> **Given task**:
Copy the data from the line with "You are a computer-use agent. Viewport: 1000px" up to and including the line with "Action: (288, 295)", keeping every line, requests included. Adjust each coordinate in the answers by -7.

> **Entries**:
>>>

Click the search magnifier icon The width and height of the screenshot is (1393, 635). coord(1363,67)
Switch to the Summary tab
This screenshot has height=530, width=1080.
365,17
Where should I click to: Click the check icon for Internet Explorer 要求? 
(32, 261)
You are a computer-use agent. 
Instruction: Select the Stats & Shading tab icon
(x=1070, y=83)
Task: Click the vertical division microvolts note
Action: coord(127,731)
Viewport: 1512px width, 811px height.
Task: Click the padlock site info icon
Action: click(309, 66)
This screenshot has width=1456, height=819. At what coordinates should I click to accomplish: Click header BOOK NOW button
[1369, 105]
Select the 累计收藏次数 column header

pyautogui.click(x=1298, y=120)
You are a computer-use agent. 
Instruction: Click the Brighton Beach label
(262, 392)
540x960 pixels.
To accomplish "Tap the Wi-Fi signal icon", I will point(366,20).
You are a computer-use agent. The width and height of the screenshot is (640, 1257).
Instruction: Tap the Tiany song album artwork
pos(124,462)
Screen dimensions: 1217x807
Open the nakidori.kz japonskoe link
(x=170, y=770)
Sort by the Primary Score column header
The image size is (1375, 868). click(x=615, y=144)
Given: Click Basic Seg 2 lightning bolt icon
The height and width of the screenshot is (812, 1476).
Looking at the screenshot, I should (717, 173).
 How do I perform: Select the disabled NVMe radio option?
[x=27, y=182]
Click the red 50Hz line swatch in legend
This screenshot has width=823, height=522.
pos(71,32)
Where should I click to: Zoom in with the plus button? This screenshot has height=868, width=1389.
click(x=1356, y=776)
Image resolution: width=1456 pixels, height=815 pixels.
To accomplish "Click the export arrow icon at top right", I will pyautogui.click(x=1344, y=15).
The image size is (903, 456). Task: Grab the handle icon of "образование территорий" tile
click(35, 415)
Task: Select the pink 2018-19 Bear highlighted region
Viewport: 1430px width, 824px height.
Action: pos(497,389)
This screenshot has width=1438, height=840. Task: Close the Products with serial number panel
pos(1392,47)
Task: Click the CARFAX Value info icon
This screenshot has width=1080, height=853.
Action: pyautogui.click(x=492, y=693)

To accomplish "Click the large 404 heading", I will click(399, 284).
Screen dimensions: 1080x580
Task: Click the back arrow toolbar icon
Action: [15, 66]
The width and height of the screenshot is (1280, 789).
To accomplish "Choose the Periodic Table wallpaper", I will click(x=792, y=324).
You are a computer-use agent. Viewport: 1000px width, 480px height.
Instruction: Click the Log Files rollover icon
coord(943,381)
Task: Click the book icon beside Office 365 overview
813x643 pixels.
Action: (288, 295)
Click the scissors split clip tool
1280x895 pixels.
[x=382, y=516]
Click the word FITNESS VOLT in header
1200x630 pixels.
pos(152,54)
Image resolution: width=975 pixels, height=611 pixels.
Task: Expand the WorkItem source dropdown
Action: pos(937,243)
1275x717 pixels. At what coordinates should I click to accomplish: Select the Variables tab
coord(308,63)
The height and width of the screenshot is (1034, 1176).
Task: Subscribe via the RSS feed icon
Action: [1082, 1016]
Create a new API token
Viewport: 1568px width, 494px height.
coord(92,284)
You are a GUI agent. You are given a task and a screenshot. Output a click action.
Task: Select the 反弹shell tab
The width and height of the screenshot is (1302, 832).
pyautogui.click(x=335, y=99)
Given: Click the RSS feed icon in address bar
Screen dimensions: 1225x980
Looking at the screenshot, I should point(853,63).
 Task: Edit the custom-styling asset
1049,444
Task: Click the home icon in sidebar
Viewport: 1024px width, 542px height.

<<<

> **Response to the task**:
You are a computer-use agent. Viewport: 1000px width, 480px height.
Instruction: Click the Log Files rollover icon
coord(936,374)
Task: Click the book icon beside Office 365 overview
813x643 pixels.
Action: (281, 288)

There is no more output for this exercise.